Transcript below:
Some patients can be quite able to say, this is a sharp pain, or a stabbing pain, or a burning pain, or a throbbing pain, or a mixture of those pains. But other patients often say, "It just feels painful, doc." And I think one of the reasons we as physicians would like to know as much as possible about your pain experience, if you like, is of course because we can't feel the pain that you're experiencing.
So we have to use language as a medium of understanding what you are actually going through. So it's quite typical for a pain physician to do a very detailed sort of breakdown of what you're feeling, what does it feel like, what words would you use, what adjectives would you use to describe the character or quality of the pain. Is it constant? Does it come and go? Can you be free of the pain for a day or a week? What makes it worse? What makes it better?

- [WORK INSTRUCTIONS]:
**1)** In the transcript about describing pain, copy the stretch from "So we have to" through "makes it better?" word for word.
**2)** Decide whether each statement agrees with the transcript about describing pain, and give yes or no with the deciding words from the transcript quoted exactly: (a) Some patients can describe their pain as burning or throbbing. (b) Physicians can feel the pain a patient is experiencing. (c) A pain physician may ask whether the patient can be free of the pain for a day or a week.

- [RECORDS PROVIDED]:

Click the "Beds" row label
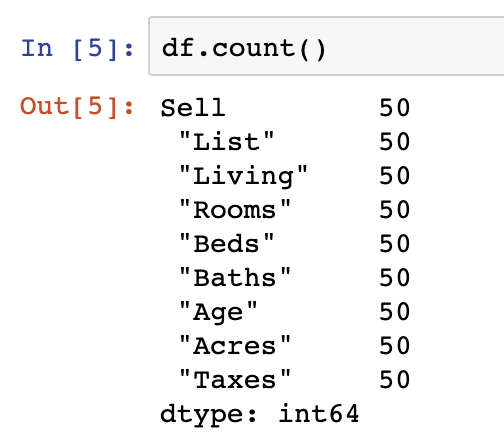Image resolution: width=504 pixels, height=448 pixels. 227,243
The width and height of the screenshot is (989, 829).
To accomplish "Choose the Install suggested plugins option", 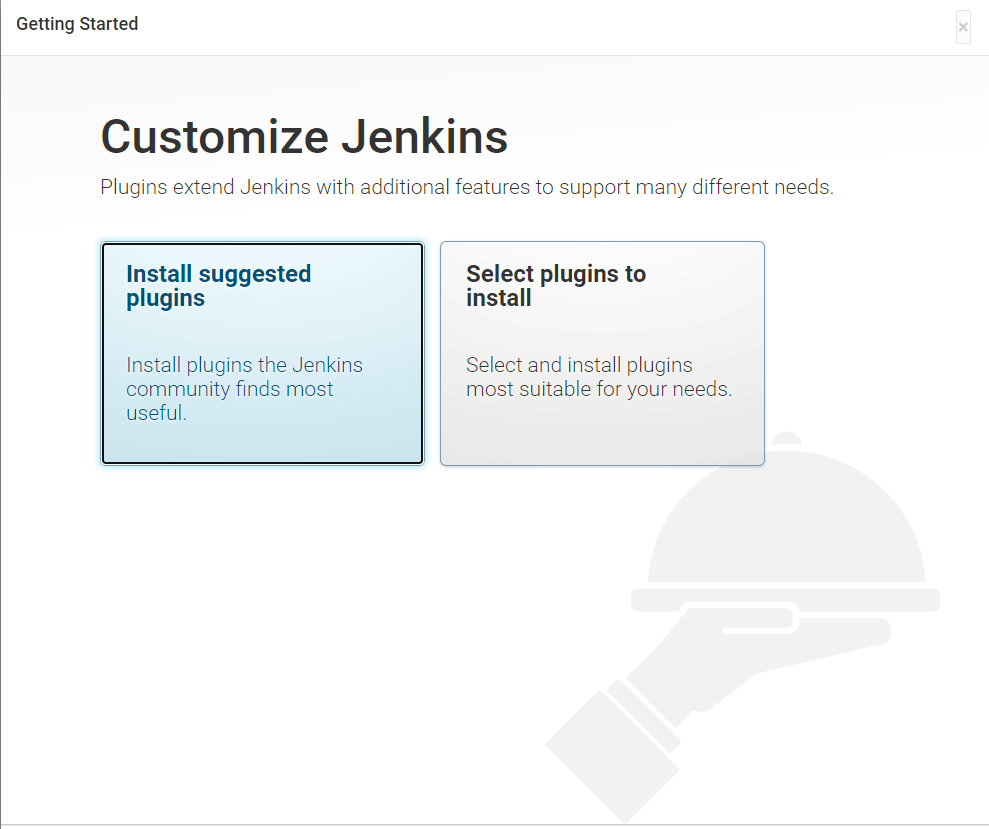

--

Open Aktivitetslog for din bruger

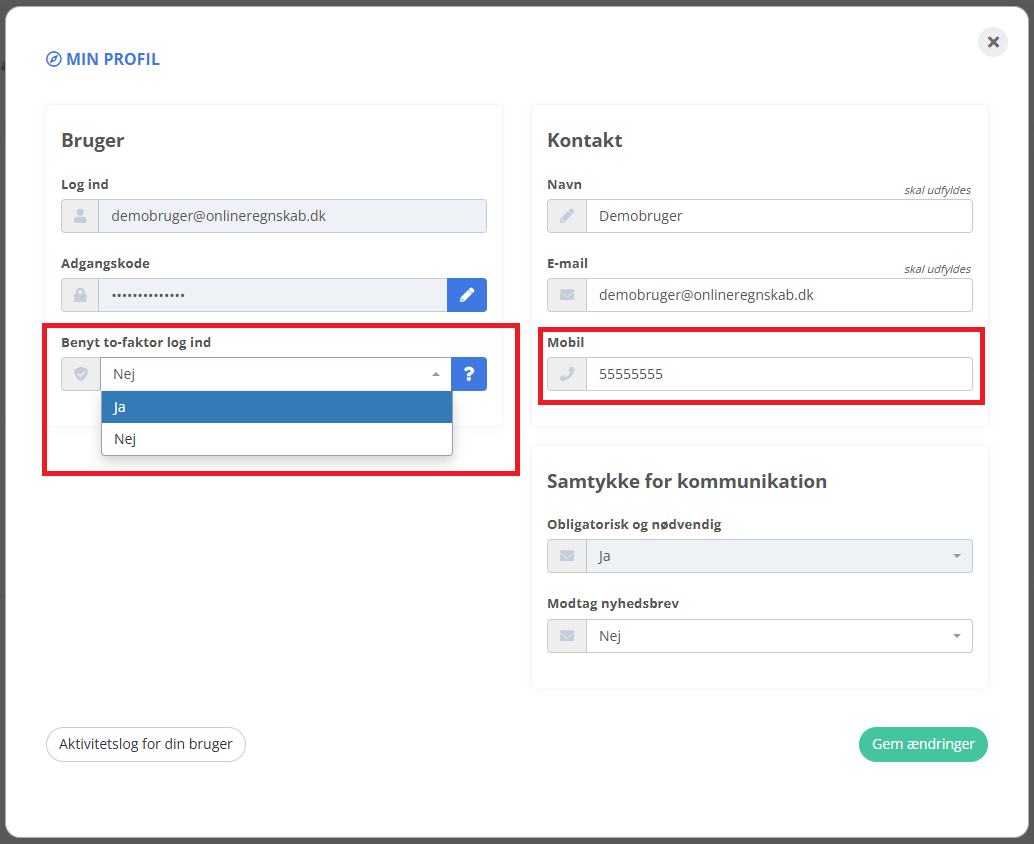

...

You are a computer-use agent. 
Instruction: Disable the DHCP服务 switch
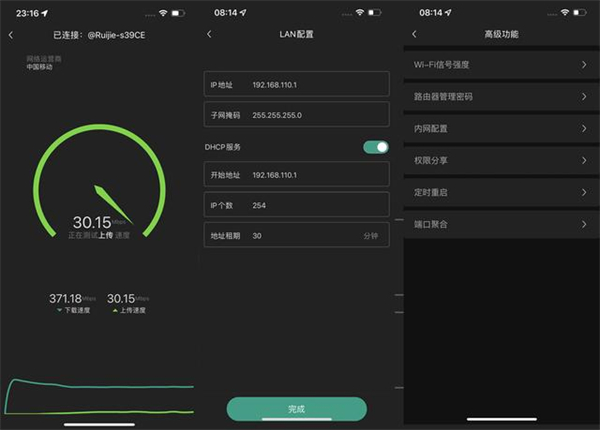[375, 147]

- [ANSWERS TO THE EXERCISE]:
**1)**
So we have to use language as a medium of understanding what you are actually going through. So it's quite typical for a pain physician to do a very detailed sort of breakdown of what you're feeling, what does it feel like, what words would you use, what adjectives would you use to describe the character or quality of the pain. Is it constant? Does it come and go? Can you be free of the pain for a day or a week? What makes it worse? What makes it better?

**2)**
(a) Yes: "Some patients can be quite able to say, this is a sharp pain, or a stabbing pain, or a burning pain, or a throbbing pain, or a mixture of those pains."
(b) No: "we can't feel the pain that you're experiencing."
(c) Yes: "Can you be free of the pain for a day or a week?"